Leave out the pictures and retype exactly the lines from the line with "Where should I" through the end of the listing below.
════════════════════
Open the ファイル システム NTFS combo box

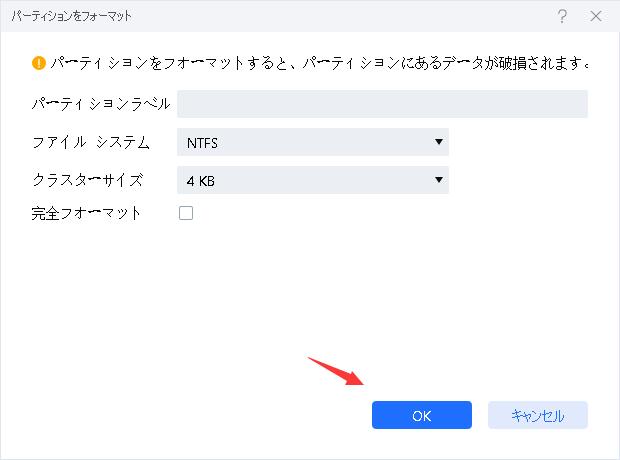[313, 142]
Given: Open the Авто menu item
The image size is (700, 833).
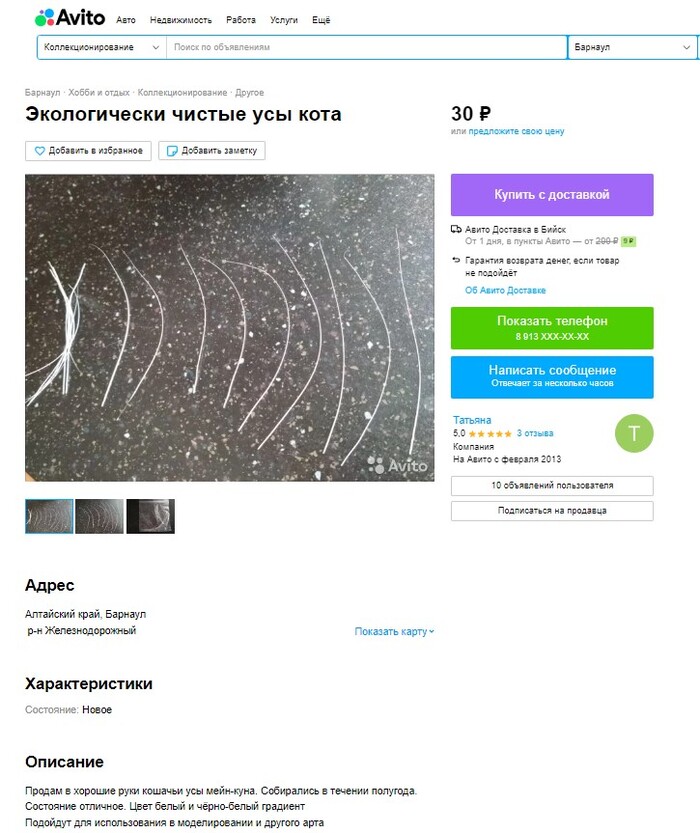Looking at the screenshot, I should [126, 20].
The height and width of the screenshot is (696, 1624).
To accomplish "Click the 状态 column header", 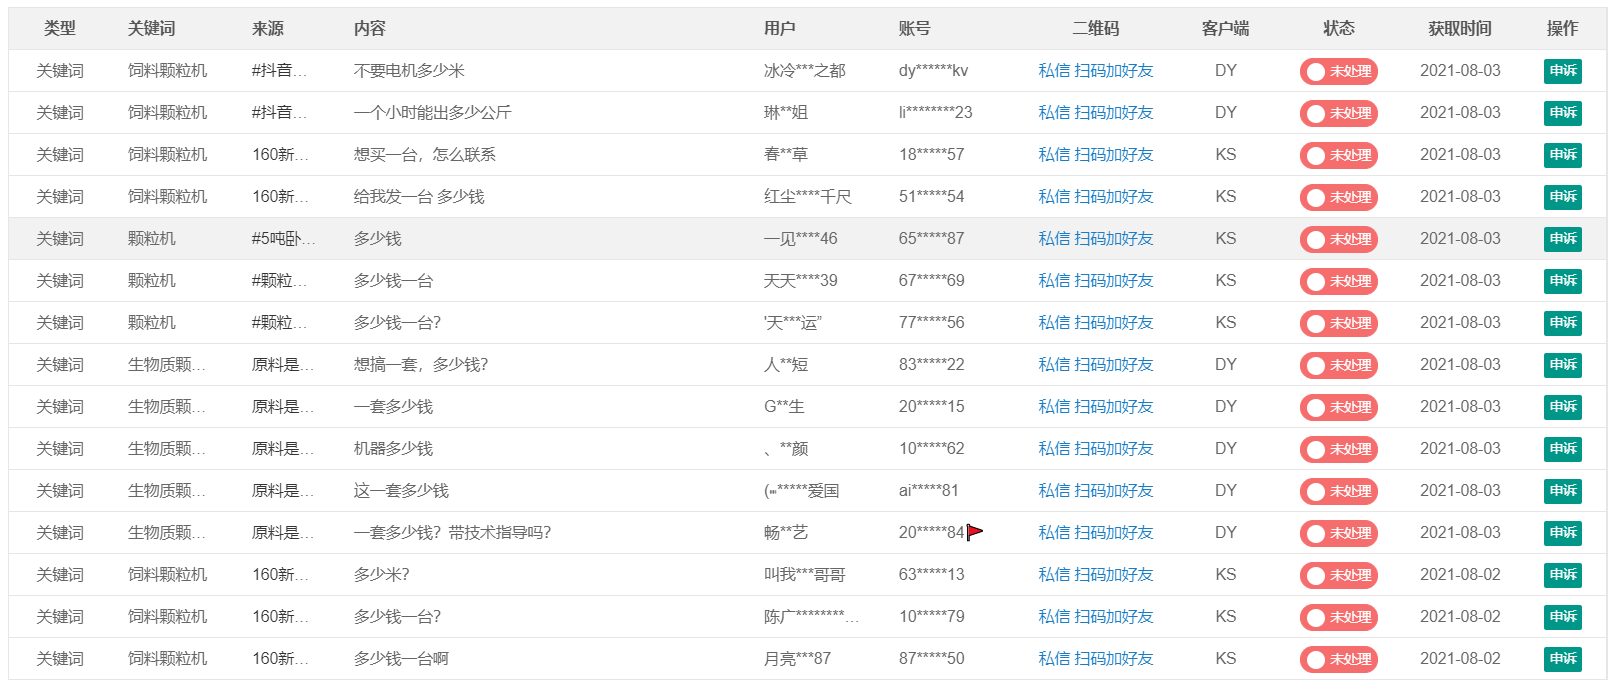I will coord(1338,29).
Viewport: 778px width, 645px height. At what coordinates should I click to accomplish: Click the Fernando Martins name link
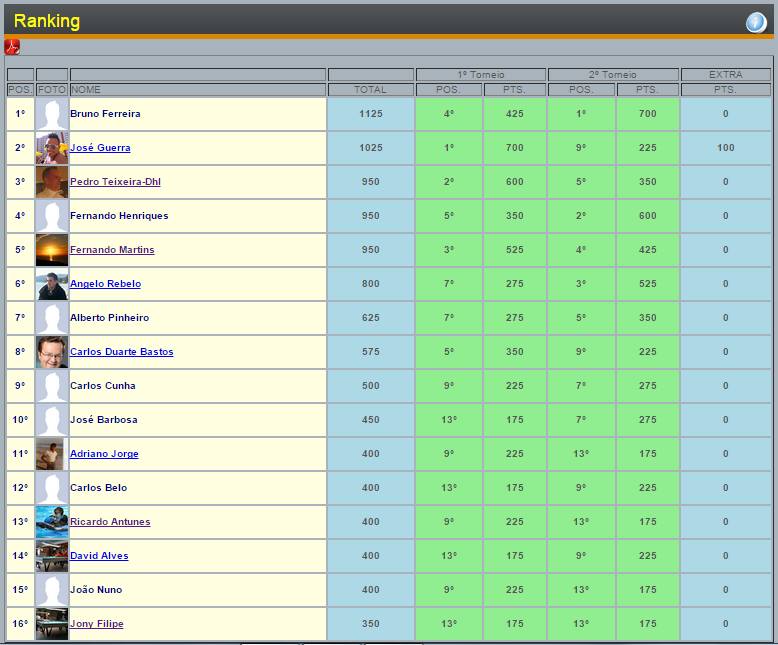(112, 250)
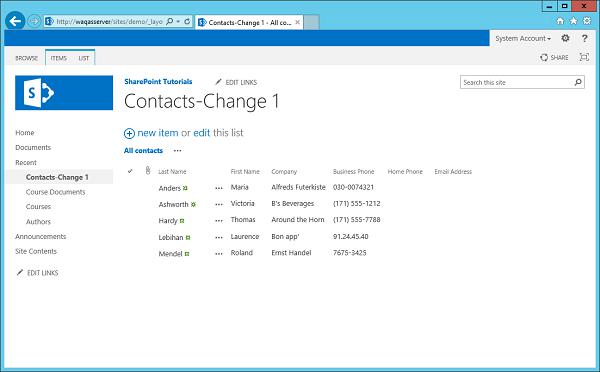Screen dimensions: 600x372
Task: Click the search magnifier in Search this site
Action: pyautogui.click(x=578, y=82)
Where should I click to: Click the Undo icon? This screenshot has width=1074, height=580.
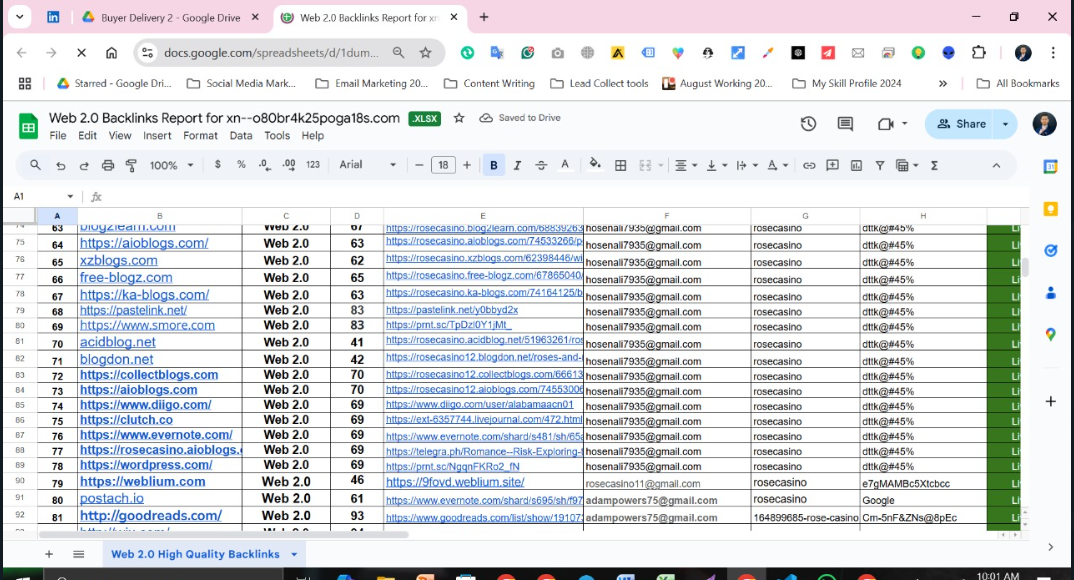(59, 165)
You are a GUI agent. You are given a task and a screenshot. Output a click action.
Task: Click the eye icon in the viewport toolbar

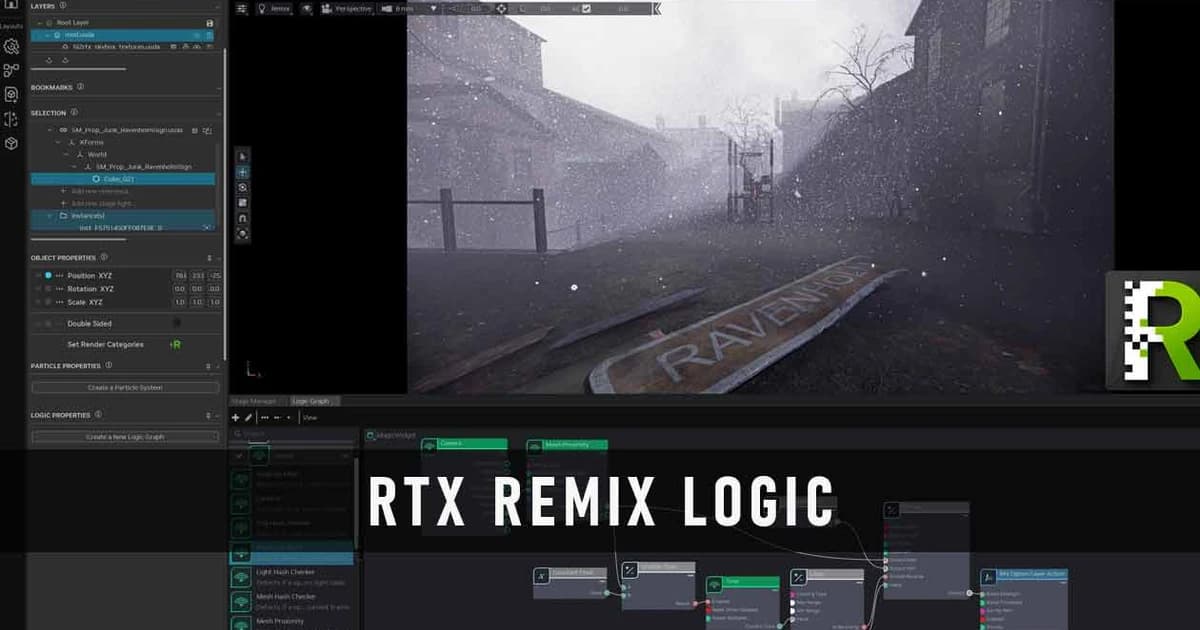click(x=308, y=9)

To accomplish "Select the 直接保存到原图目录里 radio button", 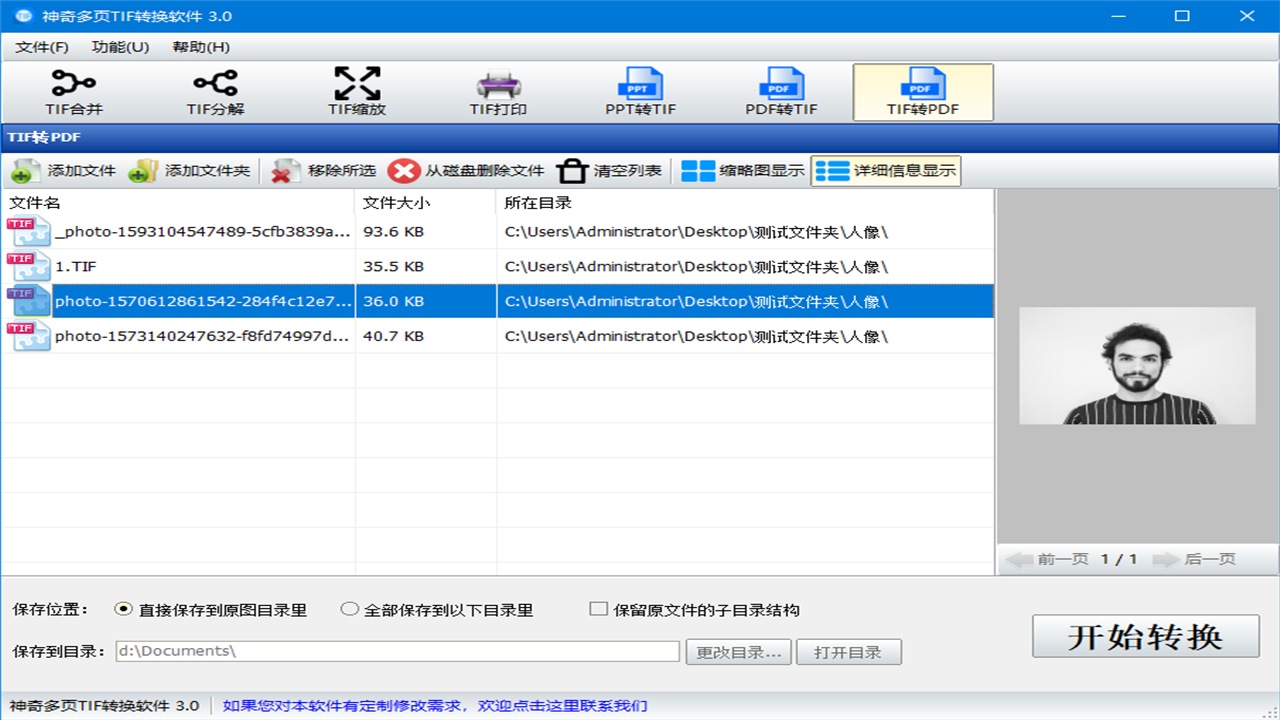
════════════════════
### Response
Where should I click to: Click the Undo icon? This screenshot has width=1074, height=580.
(59, 165)
You are a GUI agent. You are given a task and a screenshot. Output a click action.
Task: Click the eye icon in the viewport toolbar

click(x=308, y=9)

To accomplish "Select the 直接保存到原图目录里 radio button", 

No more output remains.